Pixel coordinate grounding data
=======
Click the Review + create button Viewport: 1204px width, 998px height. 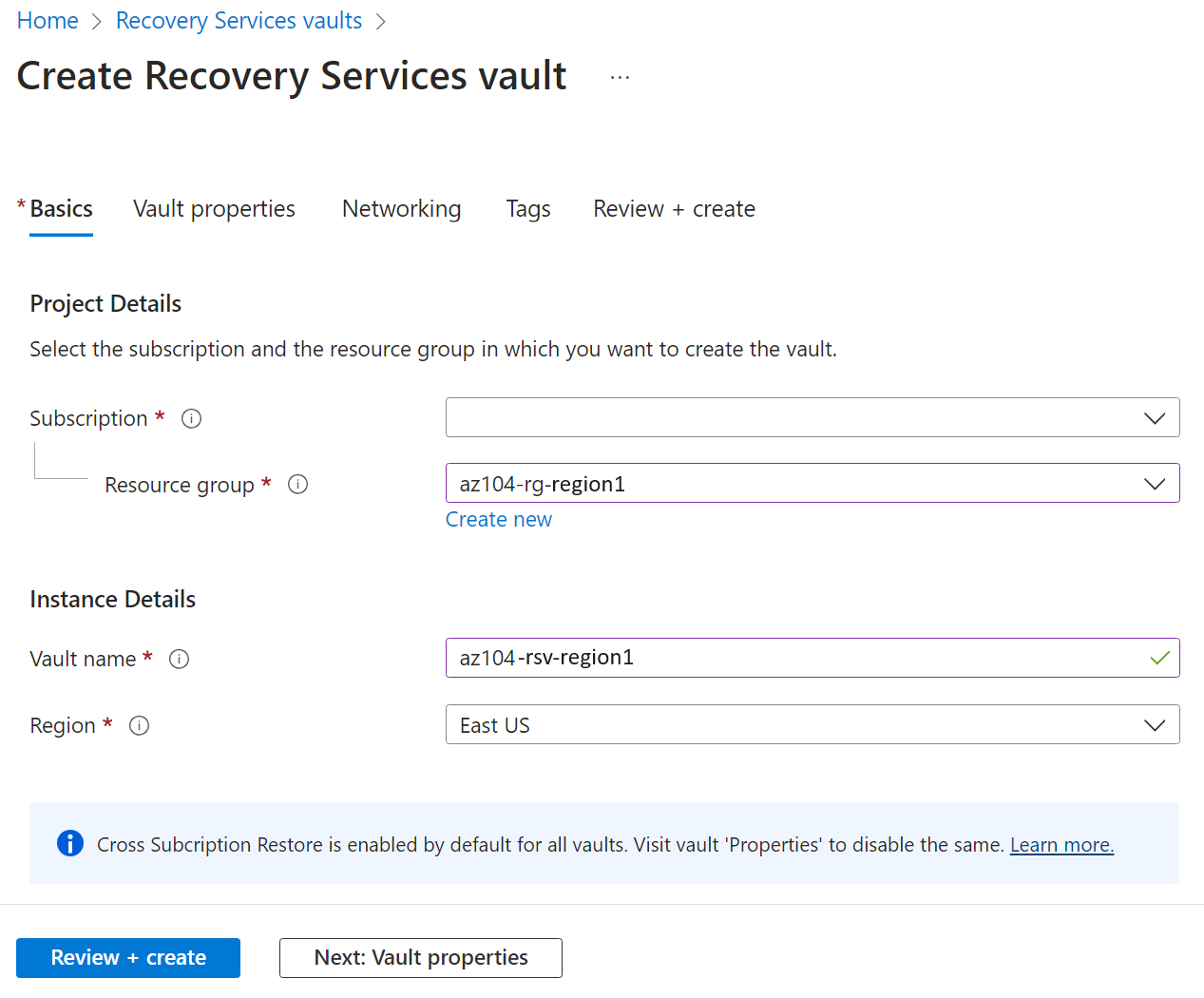pyautogui.click(x=127, y=957)
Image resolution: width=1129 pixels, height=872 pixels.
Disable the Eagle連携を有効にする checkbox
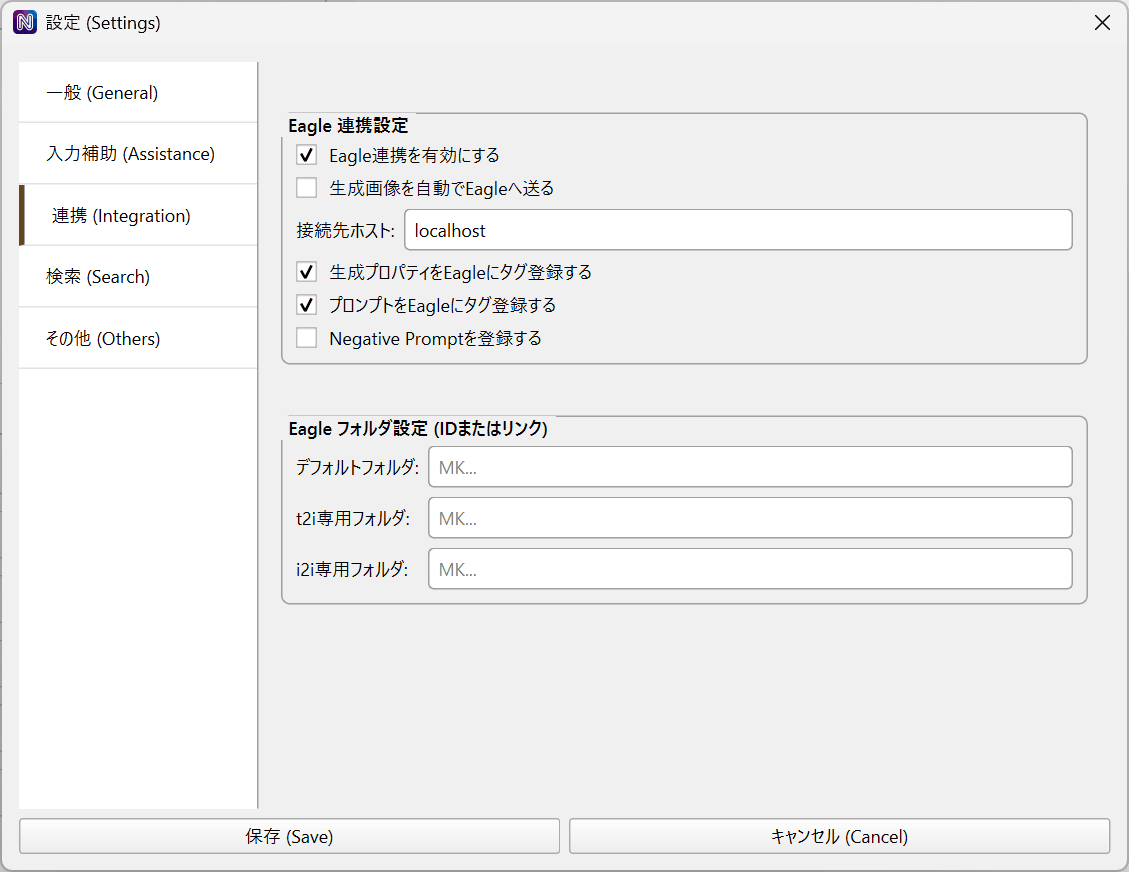[x=307, y=155]
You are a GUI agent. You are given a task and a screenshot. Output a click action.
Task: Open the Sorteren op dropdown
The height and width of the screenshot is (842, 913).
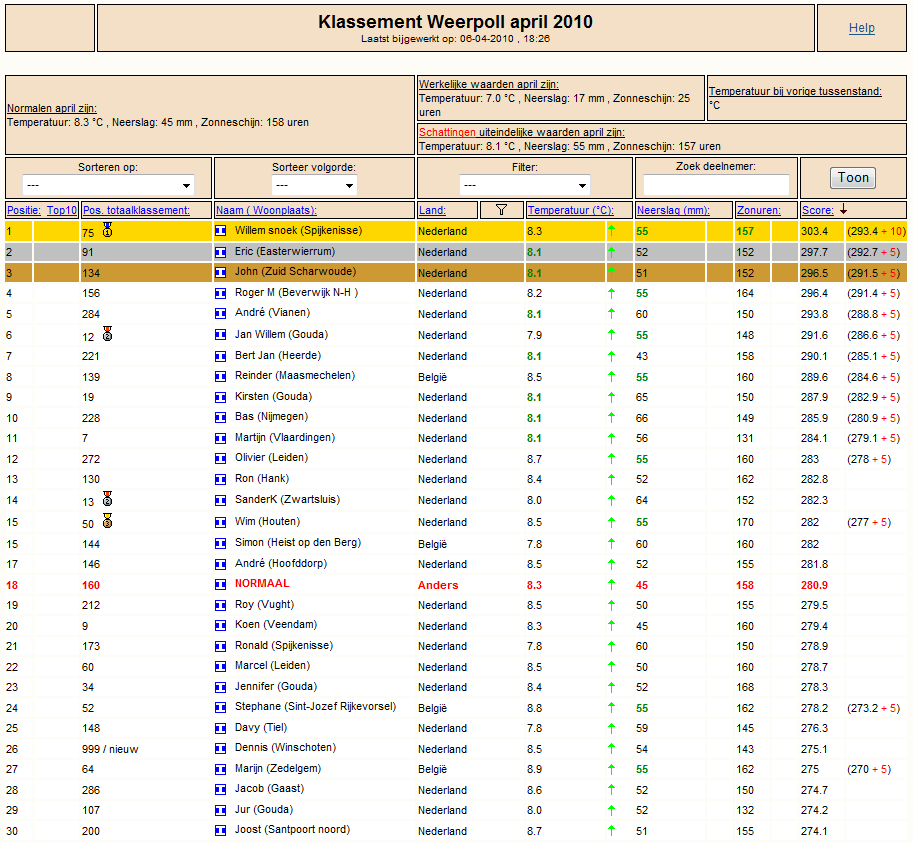click(108, 185)
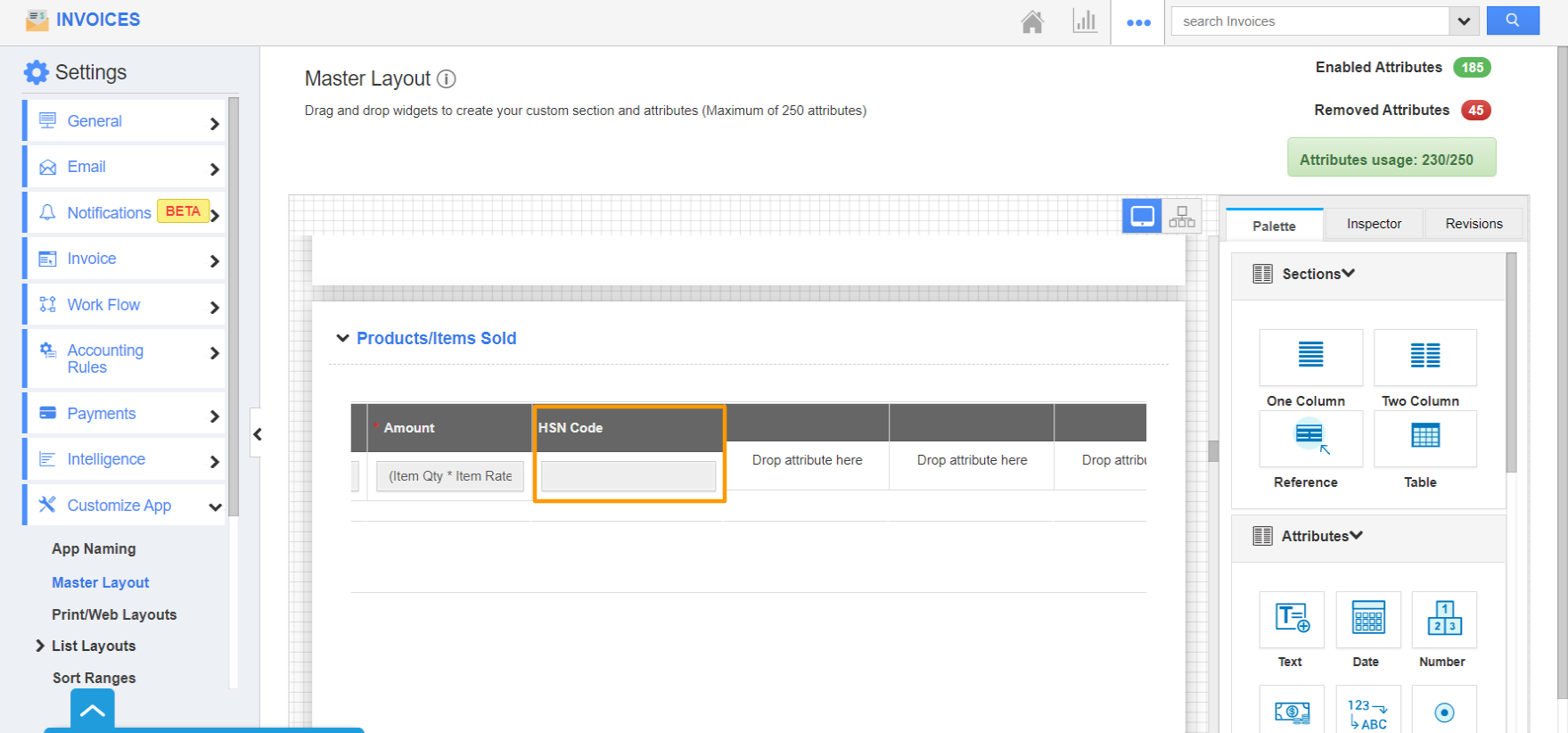Click the palette panel vertical scrollbar

coord(1511,366)
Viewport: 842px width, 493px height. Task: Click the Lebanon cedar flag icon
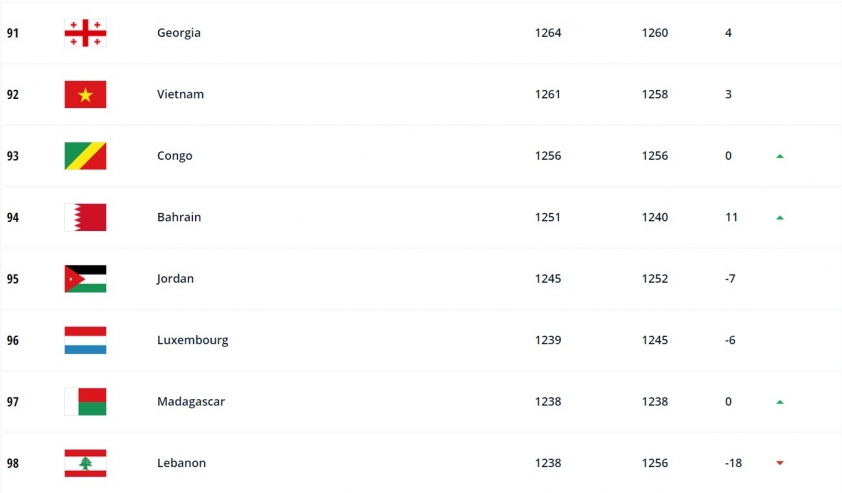[85, 463]
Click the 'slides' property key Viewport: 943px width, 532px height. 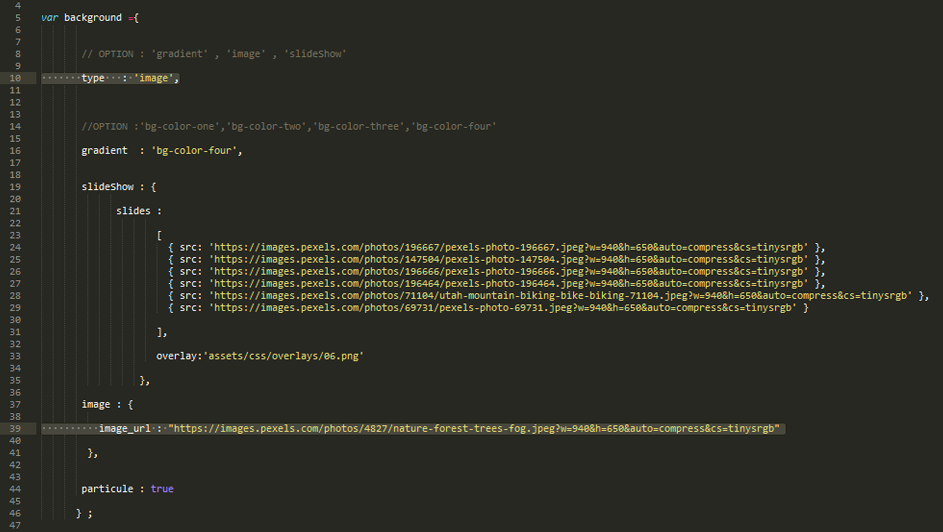pos(133,211)
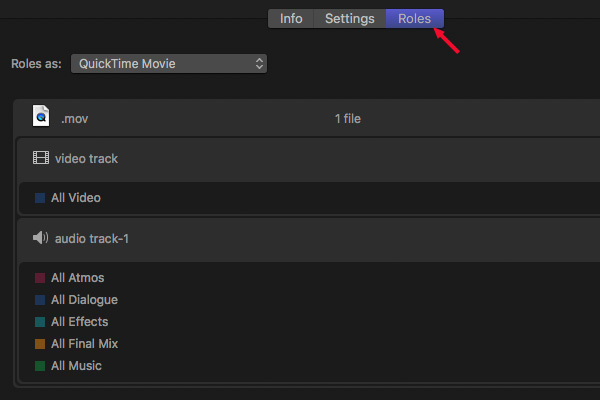This screenshot has width=600, height=400.
Task: Click the All Dialogue blue color swatch
Action: click(x=40, y=300)
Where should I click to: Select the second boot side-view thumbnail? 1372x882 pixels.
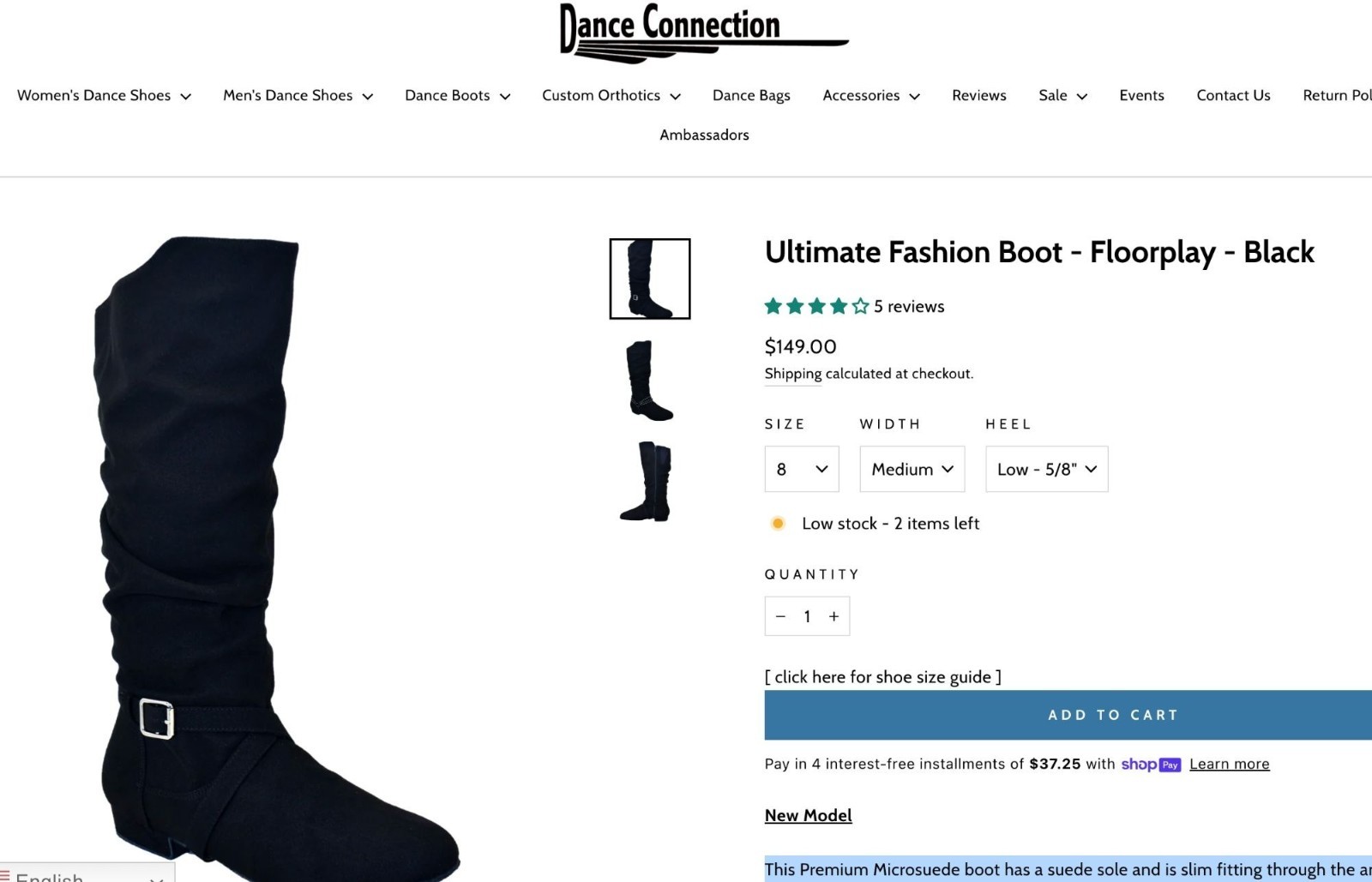[x=650, y=381]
=======
- **Problem to work on**
Could you transcribe exactly the lines from the line containing "Where should I" through the final line of the records, both included, and nothing beyond them? The pictures should be left out.

- **Response area**
Where should I click to: Select the second boot side-view thumbnail? 1372x882 pixels.
[x=650, y=381]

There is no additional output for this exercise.